→ YOUR GOAL: Write out every line below that includes the word "professionnels".

%%

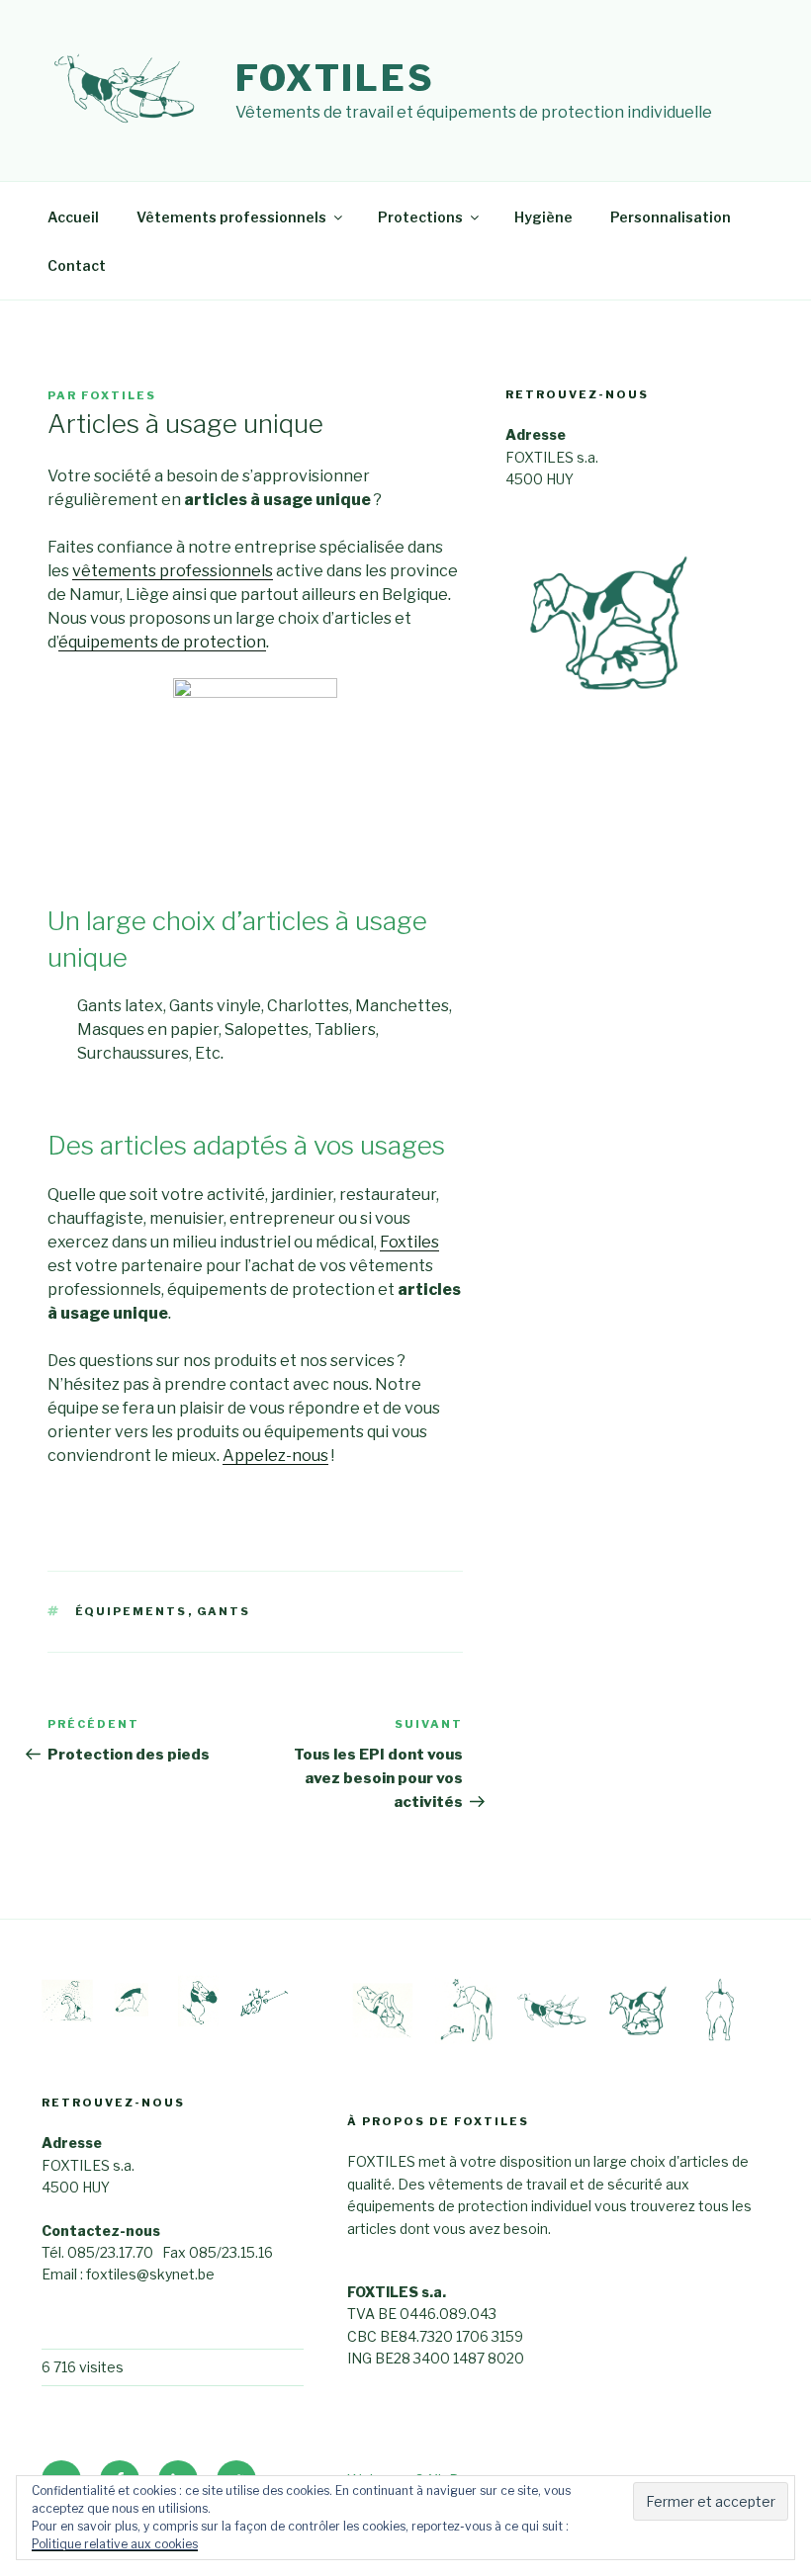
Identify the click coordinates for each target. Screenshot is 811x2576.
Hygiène (543, 217)
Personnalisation (670, 217)
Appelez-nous (275, 1455)
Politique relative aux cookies (115, 2543)
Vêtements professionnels (231, 217)
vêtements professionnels (172, 570)
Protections (420, 217)
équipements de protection (162, 642)
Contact (76, 265)
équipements (131, 1611)
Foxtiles (335, 78)
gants (224, 1611)
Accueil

%%

→ OUTPUT OF THE TASK:
Vêtements professionnels (231, 217)
vêtements professionnels (172, 570)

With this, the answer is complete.